Shares of Blue Owl Capital experienced a modest decline in Thursday's trading session, shedding approximately 0.7% to trade around $9.05 by midday in New York. The movement followed analysis from Bank of America suggesting the recent market panic surrounding private credit asset managers has been disproportionate to the underlying risks.
Analyst Perspective Amid a Sharp Selloff
Bank of America's commentary arrives as Blue Owl, alongside other publicly traded firms in the space, has faced severe pressure. The stock has plummeted nearly 40% since the start of the year, enduring its worst monthly decline on record in February. Indicative of the bearish sentiment, short interest reached a historic peak of 14.1% of the company's free float as of March 5.

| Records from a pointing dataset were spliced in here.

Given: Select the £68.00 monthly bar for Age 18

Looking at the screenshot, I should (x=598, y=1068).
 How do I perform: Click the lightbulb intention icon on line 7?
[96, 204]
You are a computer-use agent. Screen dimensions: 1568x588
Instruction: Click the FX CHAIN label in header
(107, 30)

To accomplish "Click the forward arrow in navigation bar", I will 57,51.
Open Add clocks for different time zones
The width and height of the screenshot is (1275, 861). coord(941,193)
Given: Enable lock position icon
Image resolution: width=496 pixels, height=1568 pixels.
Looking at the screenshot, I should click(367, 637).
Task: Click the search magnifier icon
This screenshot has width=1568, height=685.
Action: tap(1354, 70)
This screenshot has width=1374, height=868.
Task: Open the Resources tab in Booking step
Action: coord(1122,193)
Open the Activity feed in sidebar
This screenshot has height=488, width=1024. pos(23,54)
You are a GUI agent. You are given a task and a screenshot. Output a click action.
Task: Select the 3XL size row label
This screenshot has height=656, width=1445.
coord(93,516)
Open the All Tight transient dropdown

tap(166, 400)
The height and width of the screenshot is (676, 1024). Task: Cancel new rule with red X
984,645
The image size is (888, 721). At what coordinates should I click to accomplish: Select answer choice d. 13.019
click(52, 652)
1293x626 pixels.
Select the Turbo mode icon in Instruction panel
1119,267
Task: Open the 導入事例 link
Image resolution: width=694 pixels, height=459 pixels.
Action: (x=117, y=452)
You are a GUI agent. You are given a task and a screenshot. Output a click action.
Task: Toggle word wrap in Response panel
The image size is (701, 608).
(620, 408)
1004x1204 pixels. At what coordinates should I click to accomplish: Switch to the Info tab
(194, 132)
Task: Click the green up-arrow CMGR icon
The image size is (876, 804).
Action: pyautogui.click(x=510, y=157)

The challenges are not confined to a single company. Reports this week indicate that major Wall Street investment banks have begun to tighten lending standards across the private credit sector. Furthermore, several prominent asset managers, including Morgan Stanley, BlackRock, Blackstone, and Cliffwater, have implemented measures to restrict or manage withdrawal requests from their significant private credit funds in response to a surge in redemption activity.
Not a Repeat of 2008, Says BofA
Led by analyst Craig Siegenthaler, the Bank of America team sought to calm nerves, explicitly stating the current situation is "not a GFC repeat," referring to the 2008 global financial crisis. They characterized the market's reaction as based on "mainly a few minor data points." For context, the analysts highlighted that business development companies (BDCs) typically employ leverage ratios around two times, a fraction of the levels held by institutions like Bear Stearns and Lehman Brothers preceding the last major crisis.
Despite the turbulent backdrop, Bank of America maintained its buy ratings on Blackstone, KKR, and Blue Owl. It elevated Ares Management to its top pick within the group. Trading on Thursday reflected a mixed picture, with Ares shares gaining about 1.2%, while Blackstone fell 2.1% and KKR dipped roughly 0.9%.
Scrutiny Following a Major Loan Sale
Blue Owl remains under investor scrutiny following a significant transaction in February. The firm sold $1.4 billion in loans from three of its funds, returning a portion of the capital to investors, using some to pay down debt, and adjusting the distribution mechanism for its Blue Owl Capital Corp II fund. The company reported the loans were sold at 99.7% of their face value, which it cited as evidence supporting the accuracy of its internal valuations. Co-President Craig Packer emphasized the move was not about "halting redemptions," but rather a strategic shift in managing liquidity.
This transaction elicited divergent views from analysts. Some, like Truist's Brian Finneran, interpreted the sale as a signal that investor withdrawal requests had accelerated. Conversely, Oppenheimer's Mitchel Penn argued the ability to sell assets at the firm's own marks demonstrated Blue Owl could unlock liquidity even in a difficult market environment, noting that "nobody is getting a break" in the current climate.
Underlying Risks Remain
Potential risks for the sector persist. If redemption requests continue to climb at semi-liquid funds—which inherently limit investor withdrawals and hold portfolios of illiquid loans—fresh pressure on asset valuations, fundraising pipelines, and credit lines could emerge. Deteriorating performance among software-backed borrowers could exacerbate these pressures. According to recent data, U.S. banks held approximately $925 billion in exposure to private credit and private equity as of June 2025, including unused commitments.
Blue Owl manages over $307 billion across credit, real assets, and GP Strategic Capital platforms, according to its investor website. Even with the supportive analysis from Bank of America on Thursday, its stock price continued to hover near the $9 level, reflecting the ongoing cautious sentiment in the market.